Some of the farms and plantations were in very fine and luxuriant condition, and this was an enjoyment to us after the arid country we had before seen, destitute almost of vegetation, and covered with loose stones. Of the feathered tribe, although not very numerous, a few were shot by one of the party, among which were two specimens of Halcyon senegalensis, and a fine hawk; quails and Guinea fowls (Numida meleagris, Linn.) were abundant, and several of the former were also shot; the crow and several species of Fringillæ were likewise seen. In the afternoon we returned to the town. The population consists for the most part of mulattos and negroes: fruit, including plantains, bananas, oranges, and pine-apples, was abundant, but not yet fully in season.

Among the very few decent houses in this paltry town, was one, the residence of a Don F. Melo, (who speculates in orchilla weed,) situated in the Plaza, which displays taste and neatness both in the exterior and interior of its arrangement: on the lower land, behind the house, he has laid out with much labour an extensive garden, well irrigated, and in which European and tropical vegetables, fruits, and elegant flowering plants, were thriving in luxuriance, and sufficiently proved that even in that sterile spot, industry and perseverance could surmount almost any difficulty. At the house of this gentleman, I had an opportunity of seeing some excellent specimens of the orchilla weed; this valuable production of the vegetable kingdom is indigenous to this and other islands of the group, as well as to Madeira, the Canaries, and the coast of Barbary; it is the Roccella tinctoria of botanists,[9] and is held in high estimation for the purplish dye it yields, and I believe, excepting the cochineal, is the only dye that possesses a mordant in itself. This lichen is of a gray colour, and those plants which are of the darkest hue, long and strong, are considered the best; it grows to a great length, but is rarely obtained so, as the natives gather it before it comes to any size, on account of its high value.

The quantity collected in one year, among the whole of this group of islands, was 537,600 lbs.; but sometimes a larger quantity is obtained, when, not having much work upon the plantations, the negroes can be employed for the purpose.[10] It is found on the steep rocks in the interior of the islands, and growing in the crevices; the finest orchilla is collected at the island of St. Antonio, where it grows in some places so inaccessible as to be only procured by lowering the gatherer down the cliffs by ropes.
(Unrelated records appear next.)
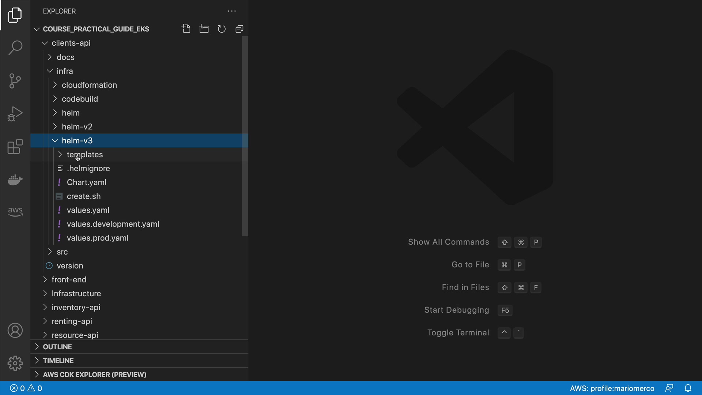Open the Search view in activity bar

point(15,48)
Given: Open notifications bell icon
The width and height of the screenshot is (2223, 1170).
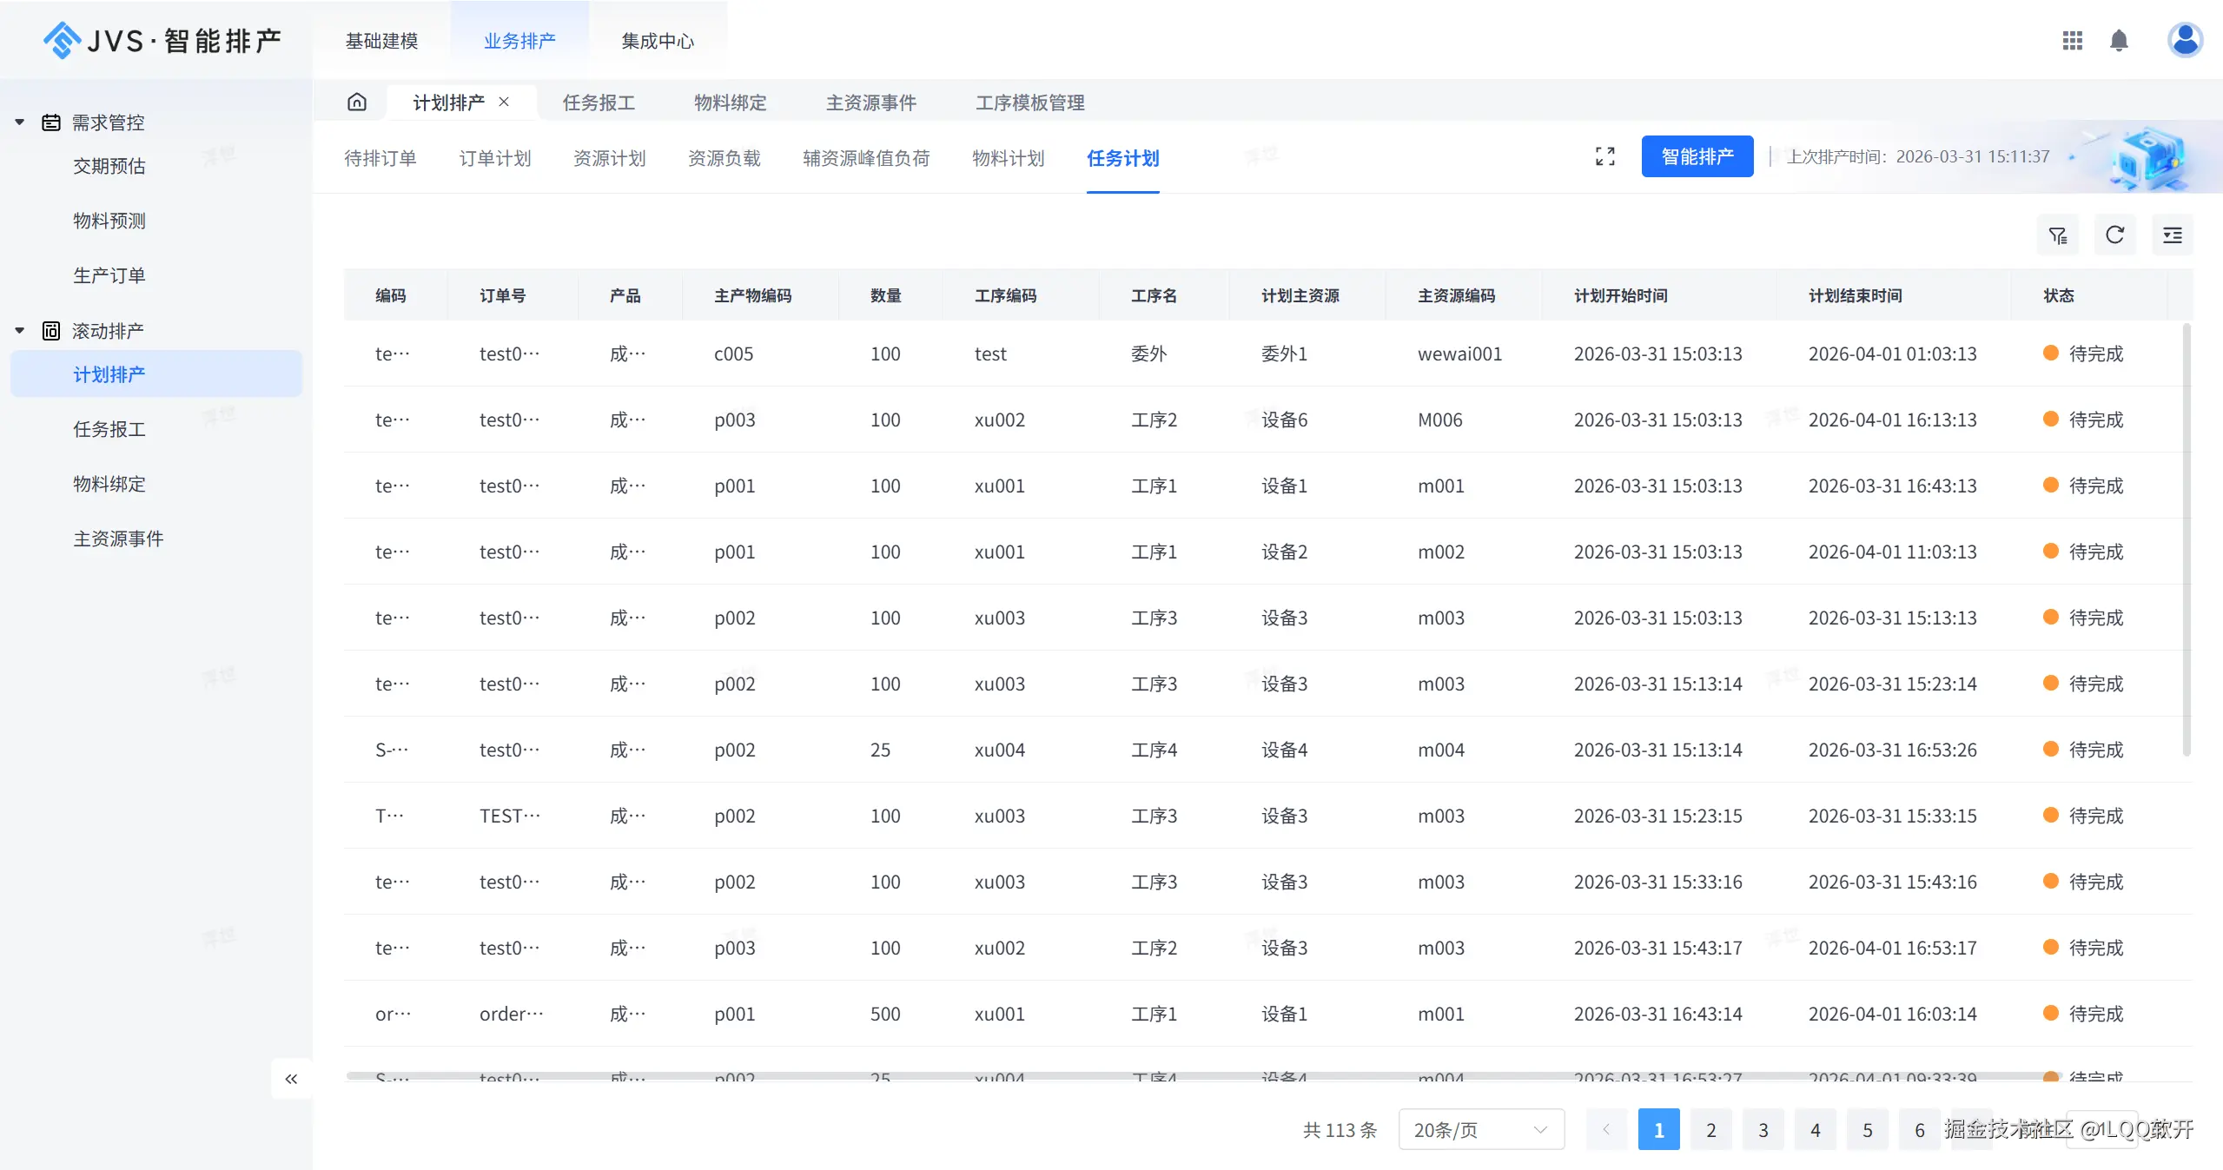Looking at the screenshot, I should 2119,41.
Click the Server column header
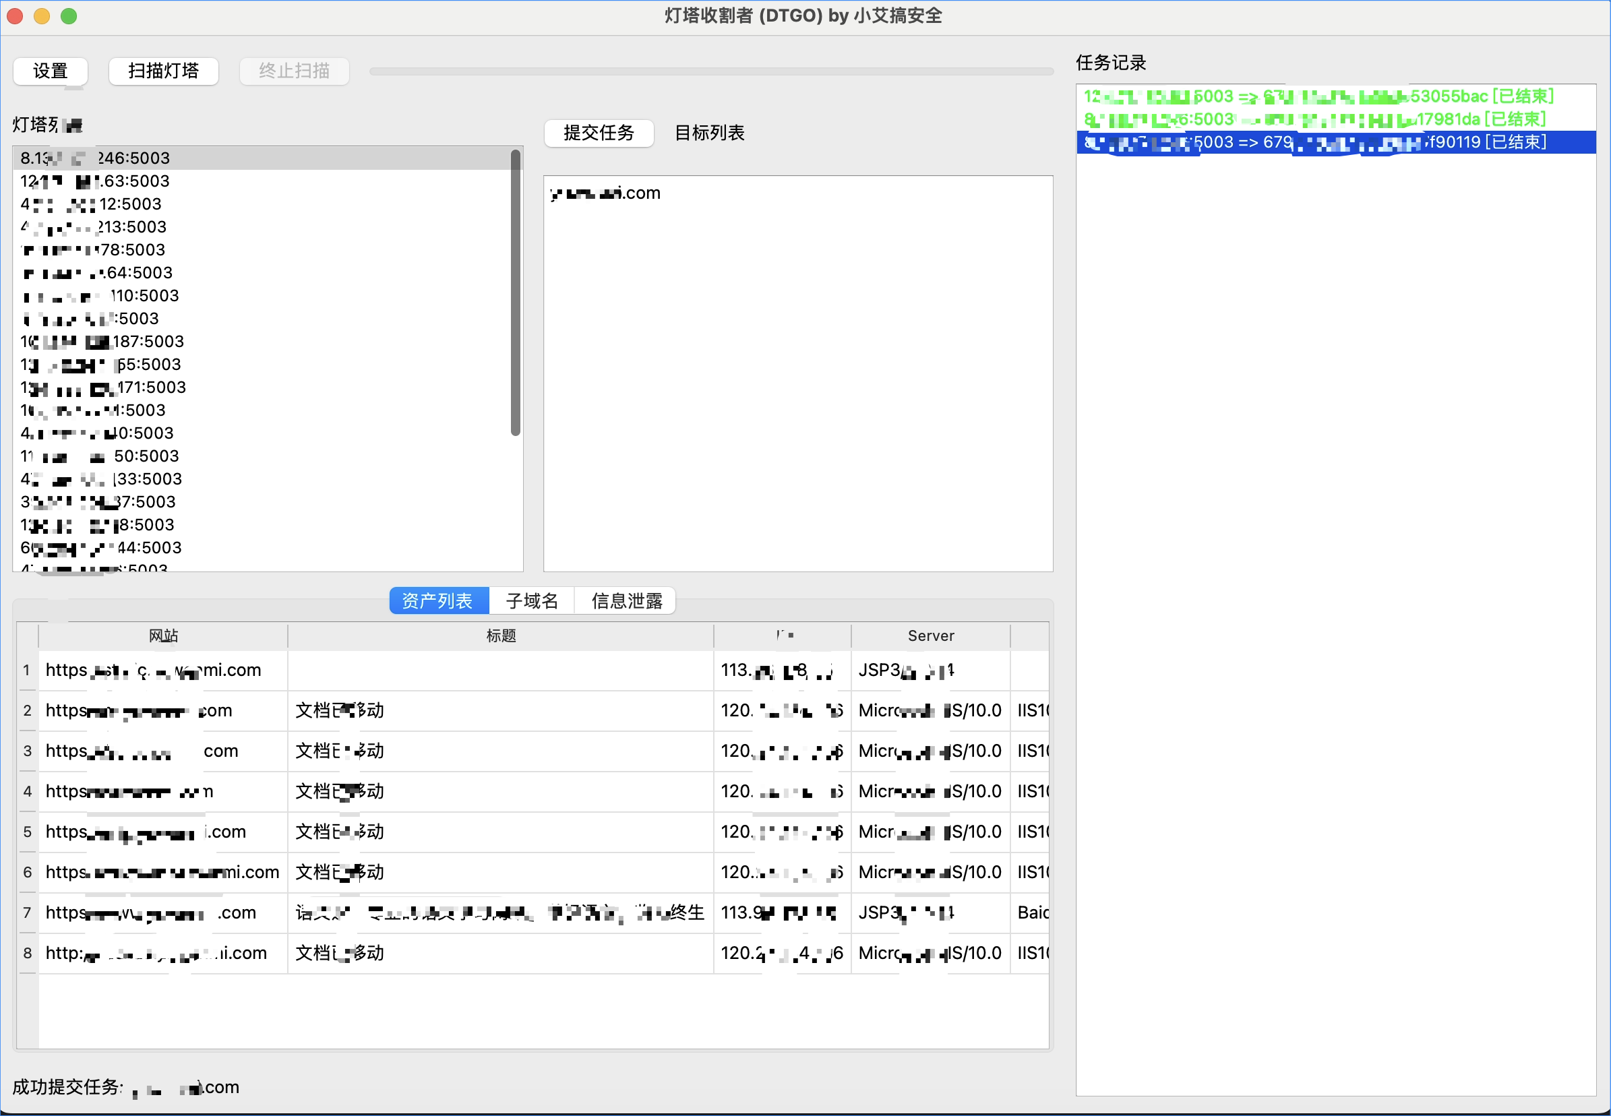1611x1116 pixels. pyautogui.click(x=930, y=636)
This lichen is exported only to Lisbon, there being an order from the Portuguese government to that effect, but quantities were often smuggled direct to some foreign port.[11]

Date palms were very numerous in the vicinity of the town, but did not appear to attain any high degree of perfection, or bear fruit, and were used, for what they alone seemed fit, as firewood.

The troops were decently clad, and consisted of about five hundred, principally negroes and mulattoes, officered by Europeans.

All arrangements having been completed, we left the island in the evening, with a fine north-east trade breeze.